I drove us out to Elliott Avenue and headed north, toward Ballard. It was raining harder now, drumming down on the car roof. Lorna scrunched over closer and rested one hand on my leg.
“Did you know that the stumpy fellow with the sour puss who was in Olson’s office with Winslow is with a private detective agency here in town?”
“Mr. Brand. Yes, I know. He’s the one who ran the credit check on us.”
“Credit check? That doesn’t sound like the sort of work he would do. What do you need a credit check for?”
“Financing for the Potlatch project. Interest rates are just blistering these days. If you’d been to your friendly local banker asking for a loan recently, you might have noticed.”
“So who does the Jackson man work for?”
“Potlatch. They’re tapped into a money source.”
“The developer provides his own financing? That sounds a little different.”
“You have to be creative in order to borrow big sums these days. Potlatch found some sources in Hong Kong, some of those people anxious to liquidate and get out of there before the Chinese take over. That’s why we’re getting a break on the interest rates. They’re willing to take less just to get their money working over here. Seattle First Trust is acting as agent for the fund transfer. We’ll pay an advance fee for the loan, but we’re getting the money at such a bargain-basement rate that Gene and I even considered asking for a larger loan
than we needed, just so we could invest in Treasury bonds. It could almost be like a no-interest loan if we managed that.”
“So why don’t you?”
“The Potlatch people discourage it. They have other projects they want to finance with the same money source.
“Oh God, Peter, this rain. You know what I’d like to do?”
“No, what?”
She gave my leg a squeeze. “Look. Up ahead there, on the right.”

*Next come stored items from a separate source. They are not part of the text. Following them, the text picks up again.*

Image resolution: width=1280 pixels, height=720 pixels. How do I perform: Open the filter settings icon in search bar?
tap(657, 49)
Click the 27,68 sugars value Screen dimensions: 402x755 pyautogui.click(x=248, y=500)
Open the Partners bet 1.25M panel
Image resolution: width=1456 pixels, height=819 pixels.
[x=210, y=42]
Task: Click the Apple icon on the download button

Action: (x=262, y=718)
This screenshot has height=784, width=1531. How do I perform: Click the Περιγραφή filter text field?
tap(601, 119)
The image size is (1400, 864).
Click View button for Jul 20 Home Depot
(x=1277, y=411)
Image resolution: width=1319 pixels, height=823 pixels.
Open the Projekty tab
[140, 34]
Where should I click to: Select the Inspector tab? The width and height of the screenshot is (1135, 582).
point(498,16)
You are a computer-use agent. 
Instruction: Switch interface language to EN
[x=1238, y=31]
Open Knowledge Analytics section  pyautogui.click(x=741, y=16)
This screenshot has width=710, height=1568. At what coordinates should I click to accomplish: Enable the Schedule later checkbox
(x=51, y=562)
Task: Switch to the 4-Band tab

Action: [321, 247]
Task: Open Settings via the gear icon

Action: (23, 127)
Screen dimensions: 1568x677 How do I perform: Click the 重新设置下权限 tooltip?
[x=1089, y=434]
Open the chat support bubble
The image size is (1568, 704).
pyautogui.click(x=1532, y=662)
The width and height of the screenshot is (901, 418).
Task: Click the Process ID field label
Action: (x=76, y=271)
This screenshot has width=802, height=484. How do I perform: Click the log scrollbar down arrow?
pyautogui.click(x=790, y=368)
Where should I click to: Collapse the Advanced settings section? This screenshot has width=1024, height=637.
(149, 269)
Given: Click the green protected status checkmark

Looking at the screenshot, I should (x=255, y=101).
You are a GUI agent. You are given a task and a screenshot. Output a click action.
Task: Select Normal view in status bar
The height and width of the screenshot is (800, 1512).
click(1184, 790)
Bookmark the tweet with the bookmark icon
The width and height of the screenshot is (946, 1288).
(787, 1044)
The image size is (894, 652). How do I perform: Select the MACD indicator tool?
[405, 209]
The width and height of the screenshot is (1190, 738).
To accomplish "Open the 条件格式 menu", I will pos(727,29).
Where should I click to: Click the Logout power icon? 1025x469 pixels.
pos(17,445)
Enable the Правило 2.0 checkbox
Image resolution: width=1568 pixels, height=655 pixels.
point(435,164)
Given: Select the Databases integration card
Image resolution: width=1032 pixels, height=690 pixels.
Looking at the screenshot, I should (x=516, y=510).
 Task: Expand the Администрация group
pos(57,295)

Up ahead there on the right was a two-story U-shaped structure that called itself the See Fair Motel. It was a little play on Seafair, what they called an annual summer celebration of parades, hydroplane races, and general carrying on.
“It even has a vacancy sign,” Lorna giggled. “Let’s go there. For a quickie.”
“Right now? Are you nuts?”
“No, I’m not nuts. I’ve reason to celebrate this day. It’s pouring rain, and that alone is enough to make me want to get under some sheets. And on top of that it’s getting so every time I’m around you I just want to climb out of my clothes. Do it. Turn in.”
She reached as if to turn the steering wheel herself. Maybe she had the right idea. We never used to do that sort of spontaneous thing when we lived together. I parked in front of the office. There was a small market next door.
“You register,” Lorna told me, ducking her head to get out of the car. “I’ll get some champagne.”
I had to wait for the clerk to finish processing another man’s registration. I handed over my American Express card and began filling out the registration slip. I was signing the Amex tag when the door opened behind me.
“Hurry up,” Lorna told me. “You can finish that later if you’re not done yet.”
“I’m done,” I told her. The clerk handed over our key with a straight face.